Taverns and coffee houses were also, originally, extremely numerous, and the very first building to be completed on the estate was probably the Mount Coffee House at the eastern end of Grosvenor Street. (fn. 12) Although some attempt was made in early building agreements to restrict them to the mews or minor streets they were soon to be found in all parts of the estate except Grosvenor Square. In the main streets they were generally confined to corner sites where the entrance and sign could be sited less obtrusively in a side street or alley. (fn. 13) The death in 1739 of Mr. Fellows, master of the Three Tuns tavern in Grosvenor Street, was reported in The London Daily Post, where he was described as 'well known among the Builders; and is said to have died rich'. (fn. 14) Building workers no doubt provided a large part of the clientele of such places in the early years.

* **Stored rows**:

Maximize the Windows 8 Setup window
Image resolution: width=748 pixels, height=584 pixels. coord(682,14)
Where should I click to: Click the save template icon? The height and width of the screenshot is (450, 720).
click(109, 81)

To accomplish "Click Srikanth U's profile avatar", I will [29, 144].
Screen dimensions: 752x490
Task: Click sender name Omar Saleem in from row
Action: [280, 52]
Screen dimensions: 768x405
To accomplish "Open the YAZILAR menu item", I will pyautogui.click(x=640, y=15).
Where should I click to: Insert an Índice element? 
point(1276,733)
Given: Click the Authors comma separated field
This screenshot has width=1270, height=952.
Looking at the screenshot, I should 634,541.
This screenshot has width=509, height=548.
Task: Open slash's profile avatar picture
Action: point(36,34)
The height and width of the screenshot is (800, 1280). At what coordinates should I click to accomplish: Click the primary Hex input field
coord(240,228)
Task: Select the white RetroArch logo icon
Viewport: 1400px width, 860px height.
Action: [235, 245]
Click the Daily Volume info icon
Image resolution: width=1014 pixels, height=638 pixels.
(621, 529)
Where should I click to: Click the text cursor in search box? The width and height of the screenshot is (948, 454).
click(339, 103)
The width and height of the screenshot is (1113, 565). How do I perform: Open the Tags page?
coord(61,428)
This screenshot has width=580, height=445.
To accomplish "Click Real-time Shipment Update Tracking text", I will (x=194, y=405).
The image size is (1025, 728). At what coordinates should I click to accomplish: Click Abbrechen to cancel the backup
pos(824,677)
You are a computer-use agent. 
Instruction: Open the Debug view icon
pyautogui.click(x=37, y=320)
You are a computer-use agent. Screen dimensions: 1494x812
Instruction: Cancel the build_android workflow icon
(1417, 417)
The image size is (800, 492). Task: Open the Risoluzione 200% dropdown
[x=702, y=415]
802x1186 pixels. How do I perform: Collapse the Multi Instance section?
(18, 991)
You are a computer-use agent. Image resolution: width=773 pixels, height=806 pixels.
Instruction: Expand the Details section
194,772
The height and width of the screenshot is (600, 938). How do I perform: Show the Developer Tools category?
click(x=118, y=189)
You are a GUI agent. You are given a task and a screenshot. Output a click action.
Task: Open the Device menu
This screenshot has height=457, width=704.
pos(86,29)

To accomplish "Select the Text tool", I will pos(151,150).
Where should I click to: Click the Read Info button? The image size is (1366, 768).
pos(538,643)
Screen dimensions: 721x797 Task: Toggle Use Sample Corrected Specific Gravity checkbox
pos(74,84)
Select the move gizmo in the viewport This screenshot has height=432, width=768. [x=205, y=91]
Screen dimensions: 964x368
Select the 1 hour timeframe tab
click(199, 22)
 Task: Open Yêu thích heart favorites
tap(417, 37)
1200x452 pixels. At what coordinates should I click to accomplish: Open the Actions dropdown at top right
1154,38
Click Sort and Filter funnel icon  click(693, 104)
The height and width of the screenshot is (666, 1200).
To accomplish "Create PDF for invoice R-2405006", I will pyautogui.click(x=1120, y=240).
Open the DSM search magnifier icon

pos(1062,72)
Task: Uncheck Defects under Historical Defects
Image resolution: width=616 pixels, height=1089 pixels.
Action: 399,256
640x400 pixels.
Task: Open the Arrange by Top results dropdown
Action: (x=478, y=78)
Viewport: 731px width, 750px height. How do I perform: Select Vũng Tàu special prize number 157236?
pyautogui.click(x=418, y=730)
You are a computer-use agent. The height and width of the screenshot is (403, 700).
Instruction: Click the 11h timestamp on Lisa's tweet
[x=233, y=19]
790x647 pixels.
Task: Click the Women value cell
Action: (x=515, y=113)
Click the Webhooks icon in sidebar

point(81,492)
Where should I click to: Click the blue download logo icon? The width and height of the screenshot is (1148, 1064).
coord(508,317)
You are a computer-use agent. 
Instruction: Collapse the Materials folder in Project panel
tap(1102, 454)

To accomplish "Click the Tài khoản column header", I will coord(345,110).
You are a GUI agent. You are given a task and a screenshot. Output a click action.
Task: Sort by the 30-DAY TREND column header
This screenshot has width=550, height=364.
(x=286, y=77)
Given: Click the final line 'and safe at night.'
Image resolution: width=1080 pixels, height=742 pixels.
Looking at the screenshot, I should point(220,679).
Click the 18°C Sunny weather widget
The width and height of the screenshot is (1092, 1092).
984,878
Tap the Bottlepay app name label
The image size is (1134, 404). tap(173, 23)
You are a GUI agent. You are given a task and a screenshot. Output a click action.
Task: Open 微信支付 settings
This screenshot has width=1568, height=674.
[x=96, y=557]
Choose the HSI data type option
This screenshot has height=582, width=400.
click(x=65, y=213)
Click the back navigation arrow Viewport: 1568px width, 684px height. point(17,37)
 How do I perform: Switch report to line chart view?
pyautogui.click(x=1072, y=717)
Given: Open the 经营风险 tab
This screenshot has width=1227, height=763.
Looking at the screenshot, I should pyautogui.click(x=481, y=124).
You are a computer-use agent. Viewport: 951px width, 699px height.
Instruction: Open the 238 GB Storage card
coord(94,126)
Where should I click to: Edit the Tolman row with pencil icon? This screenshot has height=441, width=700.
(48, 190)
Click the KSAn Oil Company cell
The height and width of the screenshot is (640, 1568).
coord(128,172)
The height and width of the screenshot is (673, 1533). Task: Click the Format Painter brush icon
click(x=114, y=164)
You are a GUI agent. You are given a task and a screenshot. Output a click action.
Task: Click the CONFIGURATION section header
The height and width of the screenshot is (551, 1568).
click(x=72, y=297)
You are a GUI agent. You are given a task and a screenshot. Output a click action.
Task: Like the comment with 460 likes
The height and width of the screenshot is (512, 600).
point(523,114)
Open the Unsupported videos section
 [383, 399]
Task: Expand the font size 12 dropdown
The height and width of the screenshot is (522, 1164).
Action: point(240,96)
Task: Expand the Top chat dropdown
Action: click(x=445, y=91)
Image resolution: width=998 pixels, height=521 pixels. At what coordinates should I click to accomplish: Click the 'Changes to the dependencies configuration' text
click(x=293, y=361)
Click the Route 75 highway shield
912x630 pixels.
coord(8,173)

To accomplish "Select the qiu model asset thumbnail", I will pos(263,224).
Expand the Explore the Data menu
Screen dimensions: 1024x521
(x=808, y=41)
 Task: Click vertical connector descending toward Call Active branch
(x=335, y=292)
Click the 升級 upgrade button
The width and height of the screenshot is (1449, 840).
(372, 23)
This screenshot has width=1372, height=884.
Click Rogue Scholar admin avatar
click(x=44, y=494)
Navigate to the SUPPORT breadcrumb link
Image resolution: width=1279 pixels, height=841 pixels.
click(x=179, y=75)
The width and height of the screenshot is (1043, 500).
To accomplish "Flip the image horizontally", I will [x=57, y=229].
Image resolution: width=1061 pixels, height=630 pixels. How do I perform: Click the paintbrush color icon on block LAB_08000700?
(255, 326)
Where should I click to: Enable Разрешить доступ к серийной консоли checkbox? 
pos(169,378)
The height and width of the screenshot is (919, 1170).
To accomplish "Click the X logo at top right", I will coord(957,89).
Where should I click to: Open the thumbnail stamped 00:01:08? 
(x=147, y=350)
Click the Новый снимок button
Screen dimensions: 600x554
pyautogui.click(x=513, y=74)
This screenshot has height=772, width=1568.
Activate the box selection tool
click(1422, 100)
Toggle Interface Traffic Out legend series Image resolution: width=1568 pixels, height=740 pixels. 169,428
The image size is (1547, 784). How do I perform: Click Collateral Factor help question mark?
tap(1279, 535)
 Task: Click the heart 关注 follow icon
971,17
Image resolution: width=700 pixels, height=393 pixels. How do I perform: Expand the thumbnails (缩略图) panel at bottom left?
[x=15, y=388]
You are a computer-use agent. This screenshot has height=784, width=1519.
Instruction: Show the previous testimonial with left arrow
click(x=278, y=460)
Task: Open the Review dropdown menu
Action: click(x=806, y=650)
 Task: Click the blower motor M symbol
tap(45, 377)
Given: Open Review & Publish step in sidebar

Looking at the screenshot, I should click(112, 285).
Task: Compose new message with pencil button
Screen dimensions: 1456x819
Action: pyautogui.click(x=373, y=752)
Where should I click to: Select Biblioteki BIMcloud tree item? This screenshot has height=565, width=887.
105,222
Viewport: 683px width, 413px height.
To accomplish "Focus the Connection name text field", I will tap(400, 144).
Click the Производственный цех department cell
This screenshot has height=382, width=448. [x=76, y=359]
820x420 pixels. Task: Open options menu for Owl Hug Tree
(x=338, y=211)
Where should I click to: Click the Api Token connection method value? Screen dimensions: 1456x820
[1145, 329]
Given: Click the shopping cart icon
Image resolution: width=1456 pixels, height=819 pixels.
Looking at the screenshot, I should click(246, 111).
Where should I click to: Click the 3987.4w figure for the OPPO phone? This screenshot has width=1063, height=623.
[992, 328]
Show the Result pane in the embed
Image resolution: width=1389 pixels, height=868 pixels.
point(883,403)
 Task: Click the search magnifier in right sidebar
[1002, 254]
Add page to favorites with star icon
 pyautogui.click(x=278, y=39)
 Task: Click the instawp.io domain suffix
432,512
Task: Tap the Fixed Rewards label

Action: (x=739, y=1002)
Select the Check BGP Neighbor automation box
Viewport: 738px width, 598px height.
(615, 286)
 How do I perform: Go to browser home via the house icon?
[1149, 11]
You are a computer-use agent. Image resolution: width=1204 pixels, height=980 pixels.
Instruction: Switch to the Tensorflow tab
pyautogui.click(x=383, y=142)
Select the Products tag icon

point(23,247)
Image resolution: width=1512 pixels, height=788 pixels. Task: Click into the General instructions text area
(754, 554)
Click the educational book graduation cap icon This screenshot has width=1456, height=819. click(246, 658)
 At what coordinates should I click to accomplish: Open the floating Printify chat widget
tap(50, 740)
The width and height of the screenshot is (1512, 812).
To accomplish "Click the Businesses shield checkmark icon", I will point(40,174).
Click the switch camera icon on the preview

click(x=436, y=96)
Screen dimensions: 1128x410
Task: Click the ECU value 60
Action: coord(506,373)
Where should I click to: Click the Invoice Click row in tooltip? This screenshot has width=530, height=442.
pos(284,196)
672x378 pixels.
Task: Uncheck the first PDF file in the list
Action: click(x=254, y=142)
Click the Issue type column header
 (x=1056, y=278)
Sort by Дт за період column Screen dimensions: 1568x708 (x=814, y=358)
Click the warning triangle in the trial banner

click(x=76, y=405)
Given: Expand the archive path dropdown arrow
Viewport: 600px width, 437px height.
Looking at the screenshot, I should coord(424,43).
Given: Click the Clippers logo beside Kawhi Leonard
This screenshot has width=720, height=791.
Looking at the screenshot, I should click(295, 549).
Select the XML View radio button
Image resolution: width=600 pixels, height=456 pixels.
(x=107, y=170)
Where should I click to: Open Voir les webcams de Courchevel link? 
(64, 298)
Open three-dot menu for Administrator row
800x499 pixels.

* **Tasks for this exercise**:
a – In the passage on taverns and coffee houses, copy out the text that begins at the words "Taverns and coffee" and stops after "the early years.".
b – Answer these questions from the passage on taverns and coffee houses:
(i) Which building was probably the first completed on the estate?
(ii) Which part of the estate did taverns and coffee houses not reach?
(iii) Which newspaper reported the death of Mr. Fellows?

* **List of solutions**:
a –
Taverns and coffee houses were also, originally, extremely numerous, and the very first building to be completed on the estate was probably the Mount Coffee House at the eastern end of Grosvenor Street. (fn. 12) Although some attempt was made in early building agreements to restrict them to the mews or minor streets they were soon to be found in all parts of the estate except Grosvenor Square. In the main streets they were generally confined to corner sites where the entrance and sign could be sited less obtrusively in a side street or alley. (fn. 13) The death in 1739 of Mr. Fellows, master of the Three Tuns tavern in Grosvenor Street, was reported in The London Daily Post, where he was described as 'well known among the Builders; and is said to have died rich'. (fn. 14) Building workers no doubt provided a large part of the clientele of such places in the early years.

b –
(i) The Mount Coffee House, at the eastern end of Grosvenor Street.
(ii) Grosvenor Square.
(iii) The London Daily Post.